Tait agrees that zero- to low-interest cards work well provided
you are confident you can pay your outstanding debt out quickly and
are aware what interest rate you will eventually pay.
"There's no need to pay 18 per cent interest any more because
there is a lot of competition," Tait says.
She also warns consumers not to be seduced by frequent-flyer
points and other features common to more expensive cards if debt
reduction is their priority.
Debt lessons 101
University student Olivia Platt-Hepworth, 22, was
introduced to credit - and debt - when she went overseas for a year
after finishing high school and her father gave her a credit card
on his account for emergencies.
"I bought presents for people [on the card] and came back to
debt," Olivia says. She is now more aware of the need to manage her
finances.
Like many students her age, a credit card is not Olivia's only
experience of debt.
"I've got a HECS debt [close to $4000] and a year left at uni. I
would like to start working and pay it off," she says.
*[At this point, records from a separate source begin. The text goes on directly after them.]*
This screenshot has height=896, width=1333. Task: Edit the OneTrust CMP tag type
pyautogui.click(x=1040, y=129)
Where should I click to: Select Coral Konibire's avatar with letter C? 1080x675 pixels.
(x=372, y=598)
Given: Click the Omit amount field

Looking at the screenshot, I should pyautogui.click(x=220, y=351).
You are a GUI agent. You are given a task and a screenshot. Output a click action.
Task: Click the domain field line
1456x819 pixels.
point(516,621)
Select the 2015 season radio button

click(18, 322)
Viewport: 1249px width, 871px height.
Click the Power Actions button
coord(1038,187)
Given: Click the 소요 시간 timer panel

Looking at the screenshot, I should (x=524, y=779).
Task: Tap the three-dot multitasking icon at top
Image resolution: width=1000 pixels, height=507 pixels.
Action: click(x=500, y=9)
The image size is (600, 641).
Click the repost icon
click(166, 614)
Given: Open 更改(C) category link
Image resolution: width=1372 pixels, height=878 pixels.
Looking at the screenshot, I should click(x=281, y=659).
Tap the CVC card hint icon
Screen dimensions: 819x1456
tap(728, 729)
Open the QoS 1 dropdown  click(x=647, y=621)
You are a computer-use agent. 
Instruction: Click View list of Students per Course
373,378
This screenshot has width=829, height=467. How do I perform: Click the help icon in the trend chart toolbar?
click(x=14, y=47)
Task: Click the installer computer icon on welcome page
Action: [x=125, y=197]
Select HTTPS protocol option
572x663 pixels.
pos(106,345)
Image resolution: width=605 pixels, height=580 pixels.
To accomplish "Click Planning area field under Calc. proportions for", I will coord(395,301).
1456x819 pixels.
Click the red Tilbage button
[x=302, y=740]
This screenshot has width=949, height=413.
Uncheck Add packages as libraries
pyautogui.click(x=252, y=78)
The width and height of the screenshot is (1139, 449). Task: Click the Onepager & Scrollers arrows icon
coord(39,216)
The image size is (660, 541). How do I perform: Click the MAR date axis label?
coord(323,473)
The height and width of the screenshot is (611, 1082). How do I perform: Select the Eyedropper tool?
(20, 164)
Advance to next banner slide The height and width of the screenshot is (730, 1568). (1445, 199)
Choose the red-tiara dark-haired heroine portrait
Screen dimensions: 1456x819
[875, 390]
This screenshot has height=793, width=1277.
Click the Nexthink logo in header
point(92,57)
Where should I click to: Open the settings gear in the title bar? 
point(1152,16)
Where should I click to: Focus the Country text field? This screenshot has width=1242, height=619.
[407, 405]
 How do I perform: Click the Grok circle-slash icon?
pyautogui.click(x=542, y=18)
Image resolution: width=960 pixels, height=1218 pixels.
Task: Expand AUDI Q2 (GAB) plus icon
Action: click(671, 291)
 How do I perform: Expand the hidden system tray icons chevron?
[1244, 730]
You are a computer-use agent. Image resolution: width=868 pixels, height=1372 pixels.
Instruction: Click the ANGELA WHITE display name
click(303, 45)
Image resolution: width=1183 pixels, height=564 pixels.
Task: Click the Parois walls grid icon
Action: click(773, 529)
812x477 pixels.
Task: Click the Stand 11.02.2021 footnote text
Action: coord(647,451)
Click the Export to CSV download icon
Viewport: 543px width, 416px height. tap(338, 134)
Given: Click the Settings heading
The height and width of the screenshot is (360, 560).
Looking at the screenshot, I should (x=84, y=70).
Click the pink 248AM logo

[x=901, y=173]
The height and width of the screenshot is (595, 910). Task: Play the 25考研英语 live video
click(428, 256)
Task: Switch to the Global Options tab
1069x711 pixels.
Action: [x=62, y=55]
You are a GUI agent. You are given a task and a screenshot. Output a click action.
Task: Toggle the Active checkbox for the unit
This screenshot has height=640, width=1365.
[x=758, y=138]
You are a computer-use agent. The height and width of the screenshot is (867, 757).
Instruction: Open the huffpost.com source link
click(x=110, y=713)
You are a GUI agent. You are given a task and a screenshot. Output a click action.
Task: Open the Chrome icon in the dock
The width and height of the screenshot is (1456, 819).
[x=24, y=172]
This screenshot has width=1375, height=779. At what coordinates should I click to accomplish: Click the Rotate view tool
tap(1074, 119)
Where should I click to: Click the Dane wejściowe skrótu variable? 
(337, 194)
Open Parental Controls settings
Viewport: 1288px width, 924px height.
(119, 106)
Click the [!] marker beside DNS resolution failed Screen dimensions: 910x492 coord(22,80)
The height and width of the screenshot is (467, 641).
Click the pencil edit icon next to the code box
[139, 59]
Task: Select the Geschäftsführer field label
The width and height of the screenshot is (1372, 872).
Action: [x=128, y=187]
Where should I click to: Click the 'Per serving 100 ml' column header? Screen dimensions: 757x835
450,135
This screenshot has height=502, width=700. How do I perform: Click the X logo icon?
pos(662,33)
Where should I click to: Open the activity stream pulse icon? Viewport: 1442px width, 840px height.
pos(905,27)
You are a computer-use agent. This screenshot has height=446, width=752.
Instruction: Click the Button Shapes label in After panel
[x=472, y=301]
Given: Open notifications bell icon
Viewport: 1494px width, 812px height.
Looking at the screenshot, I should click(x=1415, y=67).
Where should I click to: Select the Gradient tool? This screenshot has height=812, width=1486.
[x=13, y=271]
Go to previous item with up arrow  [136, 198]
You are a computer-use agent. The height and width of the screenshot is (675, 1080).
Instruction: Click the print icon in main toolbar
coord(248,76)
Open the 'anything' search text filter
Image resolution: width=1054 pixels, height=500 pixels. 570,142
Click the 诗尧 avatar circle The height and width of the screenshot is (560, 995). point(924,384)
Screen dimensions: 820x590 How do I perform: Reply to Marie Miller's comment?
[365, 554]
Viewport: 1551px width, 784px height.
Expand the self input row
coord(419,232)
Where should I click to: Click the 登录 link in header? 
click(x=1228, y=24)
If there is a silver lining to the dark cloud of HECS debt hanging
over many young people, it is the fact that it forces them to plan
their longer-term personal finances.
Sensibly, and unlike many of her peers, Olivia prefers to use a
debit card for her mobile phone and keeps a fairly strict watch on
her credit-card spending.
"I use it to pay for university accommodation, which I pay in
instalments online. I also use it for groceries if I'm short of
cash, and clothes. I usually try to pay it off in full but
sometimes it gets ahead of me and my parents help out," she
says.
Olivia says she is becoming aware of other credit options and, now
she has a credit rating, she is confident it wouldn't be too hard
to change to another bank.
"I've heard of friends getting a better deal in terms of interest
rates and the number of interest-free days," she says.